### Task description
Render all of the lines below as a Markdown table with two columns, Row and Line text, giving each row a number and skipping any blank lines. Leave the pictures out of the table.

○ ○ ○ ○ ○ ○ ○

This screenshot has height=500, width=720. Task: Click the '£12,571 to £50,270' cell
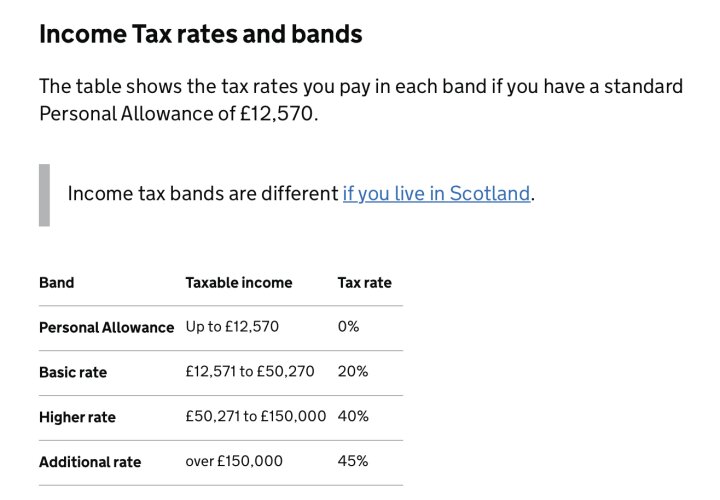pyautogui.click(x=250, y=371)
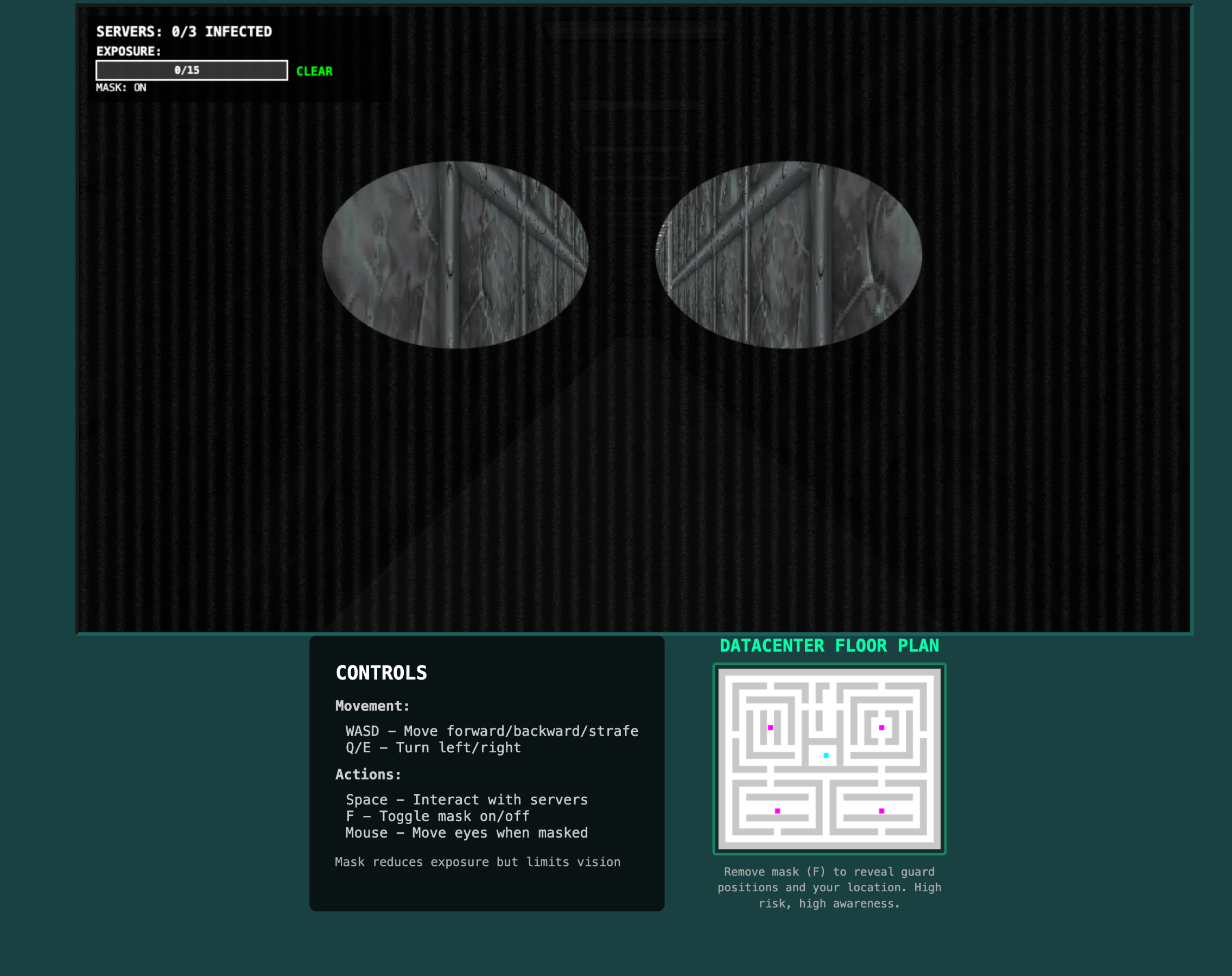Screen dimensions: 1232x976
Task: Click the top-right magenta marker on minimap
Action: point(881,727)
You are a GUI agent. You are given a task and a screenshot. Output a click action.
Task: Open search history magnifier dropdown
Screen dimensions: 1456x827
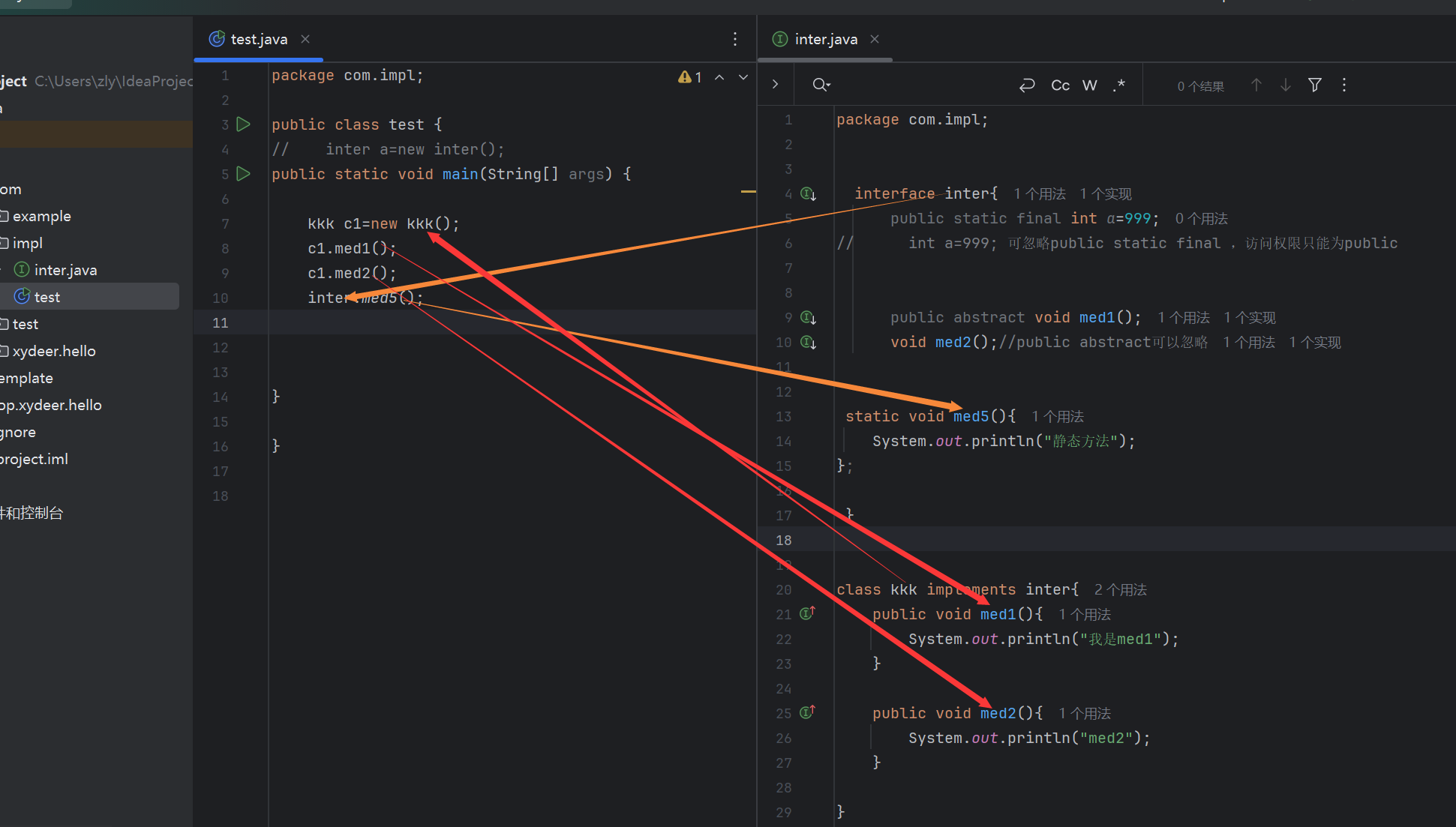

○ ○ ○ ○ ○ ○ ○

### Correct response
| Row | Line text |
|---|---|
| 1 | This screenshot has height=500, width=720. Task: Click the '£12,571 to £50,270' cell |
| 2 | pyautogui.click(x=250, y=371) |
| 3 | Screen dimensions: 1232x976 |
| 4 | Task: Click the top-right magenta marker on minimap |
| 5 | Action: point(881,727) |
| 6 | You are a GUI agent. You are given a task and a screenshot. Output a click action. |
| 7 | Task: Open search history magnifier dropdown |
| 8 | Screen dimensions: 1456x827 |